---- DATA RECORDS

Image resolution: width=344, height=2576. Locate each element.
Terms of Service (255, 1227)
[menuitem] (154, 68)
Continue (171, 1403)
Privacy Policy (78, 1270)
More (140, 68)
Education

--------

## EXERCISE OBJECTIVE
Restate each of the entries above verbatim.

## EXERCISE SOLUTION
Image resolution: width=344, height=2576. Locate each element.
Terms of Service (255, 1227)
[menuitem] (154, 68)
Continue (171, 1403)
Privacy Policy (78, 1270)
More (140, 68)
Education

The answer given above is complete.